> **WHAT YOU HAVE TO DO**
Beneath this line are the data; copy exactly the part of them that opens with the line containing "1456x819 pixels. How" and closes with the line containing "Task: Select the 删除 eraser tool", and only that part.

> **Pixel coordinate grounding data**

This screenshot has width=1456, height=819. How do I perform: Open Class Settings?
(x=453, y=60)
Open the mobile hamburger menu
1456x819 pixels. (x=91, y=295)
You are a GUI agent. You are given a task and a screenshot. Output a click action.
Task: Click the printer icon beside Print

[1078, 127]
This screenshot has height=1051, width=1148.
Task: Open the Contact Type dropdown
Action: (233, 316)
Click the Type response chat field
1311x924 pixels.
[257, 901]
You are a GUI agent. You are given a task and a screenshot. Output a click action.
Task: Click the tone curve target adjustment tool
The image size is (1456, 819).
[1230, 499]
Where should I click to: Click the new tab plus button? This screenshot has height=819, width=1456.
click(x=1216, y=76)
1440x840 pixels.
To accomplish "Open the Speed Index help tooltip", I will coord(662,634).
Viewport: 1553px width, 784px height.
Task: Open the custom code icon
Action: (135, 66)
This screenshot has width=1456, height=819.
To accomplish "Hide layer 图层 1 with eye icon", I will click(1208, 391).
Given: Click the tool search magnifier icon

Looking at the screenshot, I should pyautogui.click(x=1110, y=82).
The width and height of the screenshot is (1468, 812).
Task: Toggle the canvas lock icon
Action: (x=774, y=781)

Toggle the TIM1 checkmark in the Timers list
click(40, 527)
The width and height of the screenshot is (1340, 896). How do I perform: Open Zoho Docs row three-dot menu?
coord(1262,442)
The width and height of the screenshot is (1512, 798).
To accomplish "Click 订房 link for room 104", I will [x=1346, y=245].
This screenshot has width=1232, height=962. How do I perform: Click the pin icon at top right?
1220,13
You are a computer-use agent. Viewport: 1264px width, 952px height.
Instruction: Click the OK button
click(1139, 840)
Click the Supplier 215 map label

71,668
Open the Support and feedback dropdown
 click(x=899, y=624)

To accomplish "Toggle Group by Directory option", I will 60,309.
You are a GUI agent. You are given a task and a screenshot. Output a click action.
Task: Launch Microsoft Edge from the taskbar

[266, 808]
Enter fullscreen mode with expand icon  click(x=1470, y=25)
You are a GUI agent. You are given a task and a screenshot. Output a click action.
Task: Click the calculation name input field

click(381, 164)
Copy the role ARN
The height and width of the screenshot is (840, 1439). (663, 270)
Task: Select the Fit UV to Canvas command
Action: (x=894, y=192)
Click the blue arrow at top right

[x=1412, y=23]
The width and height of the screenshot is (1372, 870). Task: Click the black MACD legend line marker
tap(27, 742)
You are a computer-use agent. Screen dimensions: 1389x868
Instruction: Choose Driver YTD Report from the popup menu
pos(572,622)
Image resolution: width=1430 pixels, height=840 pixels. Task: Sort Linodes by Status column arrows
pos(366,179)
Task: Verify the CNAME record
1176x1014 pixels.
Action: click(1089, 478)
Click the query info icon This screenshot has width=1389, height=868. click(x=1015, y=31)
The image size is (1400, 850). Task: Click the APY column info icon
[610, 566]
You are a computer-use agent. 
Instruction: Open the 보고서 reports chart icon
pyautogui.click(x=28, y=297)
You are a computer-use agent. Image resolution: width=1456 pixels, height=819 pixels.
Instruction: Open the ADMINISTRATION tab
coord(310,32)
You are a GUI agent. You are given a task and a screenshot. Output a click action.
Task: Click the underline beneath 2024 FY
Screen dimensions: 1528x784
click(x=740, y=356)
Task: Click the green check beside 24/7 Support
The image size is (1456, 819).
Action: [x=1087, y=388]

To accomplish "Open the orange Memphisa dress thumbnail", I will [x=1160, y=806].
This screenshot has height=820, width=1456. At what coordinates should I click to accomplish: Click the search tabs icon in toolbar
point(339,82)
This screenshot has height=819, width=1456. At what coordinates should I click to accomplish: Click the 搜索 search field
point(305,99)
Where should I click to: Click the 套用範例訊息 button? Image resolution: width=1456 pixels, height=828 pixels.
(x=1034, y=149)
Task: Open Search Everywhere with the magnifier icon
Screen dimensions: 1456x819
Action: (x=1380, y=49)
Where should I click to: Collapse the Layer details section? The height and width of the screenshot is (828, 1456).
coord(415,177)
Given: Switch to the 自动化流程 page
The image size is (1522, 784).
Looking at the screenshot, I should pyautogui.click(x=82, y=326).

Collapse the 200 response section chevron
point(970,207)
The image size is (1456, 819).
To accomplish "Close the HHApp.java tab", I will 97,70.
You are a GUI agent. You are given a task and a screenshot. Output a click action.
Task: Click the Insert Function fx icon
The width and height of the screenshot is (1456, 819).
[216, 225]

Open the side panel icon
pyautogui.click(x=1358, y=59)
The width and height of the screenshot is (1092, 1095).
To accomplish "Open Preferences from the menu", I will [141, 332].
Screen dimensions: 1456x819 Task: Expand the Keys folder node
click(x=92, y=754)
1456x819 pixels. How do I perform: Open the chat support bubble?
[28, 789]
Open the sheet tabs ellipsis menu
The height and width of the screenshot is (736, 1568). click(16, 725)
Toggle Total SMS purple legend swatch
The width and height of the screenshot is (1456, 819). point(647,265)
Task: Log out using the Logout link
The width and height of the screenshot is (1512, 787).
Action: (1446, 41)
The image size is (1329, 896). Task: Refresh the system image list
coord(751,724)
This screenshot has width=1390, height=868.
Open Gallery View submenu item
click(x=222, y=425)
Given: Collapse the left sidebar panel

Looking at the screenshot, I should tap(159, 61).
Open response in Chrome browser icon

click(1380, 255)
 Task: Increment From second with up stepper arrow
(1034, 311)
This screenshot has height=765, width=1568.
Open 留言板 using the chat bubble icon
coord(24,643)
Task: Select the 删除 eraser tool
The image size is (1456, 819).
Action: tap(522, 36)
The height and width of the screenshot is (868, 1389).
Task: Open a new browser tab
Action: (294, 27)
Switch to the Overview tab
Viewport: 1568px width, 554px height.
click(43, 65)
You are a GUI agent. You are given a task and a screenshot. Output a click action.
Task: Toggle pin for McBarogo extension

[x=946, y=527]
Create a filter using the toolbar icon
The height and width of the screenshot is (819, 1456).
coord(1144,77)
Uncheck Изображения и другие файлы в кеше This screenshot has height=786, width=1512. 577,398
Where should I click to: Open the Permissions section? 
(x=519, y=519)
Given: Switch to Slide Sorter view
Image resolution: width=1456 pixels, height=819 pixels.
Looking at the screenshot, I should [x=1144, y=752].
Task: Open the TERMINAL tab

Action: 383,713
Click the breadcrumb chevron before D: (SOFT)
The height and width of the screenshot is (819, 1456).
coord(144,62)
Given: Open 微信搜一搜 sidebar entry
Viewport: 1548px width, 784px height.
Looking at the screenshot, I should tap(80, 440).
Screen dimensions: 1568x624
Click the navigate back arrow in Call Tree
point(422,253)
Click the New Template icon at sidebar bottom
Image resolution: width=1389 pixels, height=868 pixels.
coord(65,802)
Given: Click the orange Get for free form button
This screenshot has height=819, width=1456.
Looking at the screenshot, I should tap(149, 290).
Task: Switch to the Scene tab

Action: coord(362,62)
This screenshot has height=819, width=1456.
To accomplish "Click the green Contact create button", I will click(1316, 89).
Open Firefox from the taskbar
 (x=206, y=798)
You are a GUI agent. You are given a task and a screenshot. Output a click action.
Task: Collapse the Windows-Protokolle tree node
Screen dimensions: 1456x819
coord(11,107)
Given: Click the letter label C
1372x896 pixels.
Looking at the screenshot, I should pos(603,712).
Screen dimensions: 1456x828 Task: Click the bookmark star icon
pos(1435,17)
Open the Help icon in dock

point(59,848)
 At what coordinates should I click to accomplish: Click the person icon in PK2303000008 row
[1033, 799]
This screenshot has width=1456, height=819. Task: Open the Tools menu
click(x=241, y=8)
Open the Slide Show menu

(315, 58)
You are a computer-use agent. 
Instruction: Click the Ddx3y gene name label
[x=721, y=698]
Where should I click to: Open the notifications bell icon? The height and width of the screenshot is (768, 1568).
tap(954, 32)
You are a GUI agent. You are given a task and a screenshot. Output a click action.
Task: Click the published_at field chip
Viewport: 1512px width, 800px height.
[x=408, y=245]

> **RESPONSE TO THE TASK**
1456x819 pixels. How do I perform: Open the chat support bubble?
[28, 789]
Open the sheet tabs ellipsis menu
The height and width of the screenshot is (736, 1568). click(16, 725)
Toggle Total SMS purple legend swatch
The width and height of the screenshot is (1456, 819). point(647,265)
Task: Log out using the Logout link
The width and height of the screenshot is (1512, 787).
Action: (1446, 41)
The image size is (1329, 896). Task: Refresh the system image list
coord(751,724)
This screenshot has width=1390, height=868.
Open Gallery View submenu item
click(x=222, y=425)
Given: Collapse the left sidebar panel

Looking at the screenshot, I should tap(159, 61).
Open response in Chrome browser icon

click(1380, 255)
 Task: Increment From second with up stepper arrow
(1034, 311)
This screenshot has height=765, width=1568.
Open 留言板 using the chat bubble icon
coord(24,643)
Task: Select the 删除 eraser tool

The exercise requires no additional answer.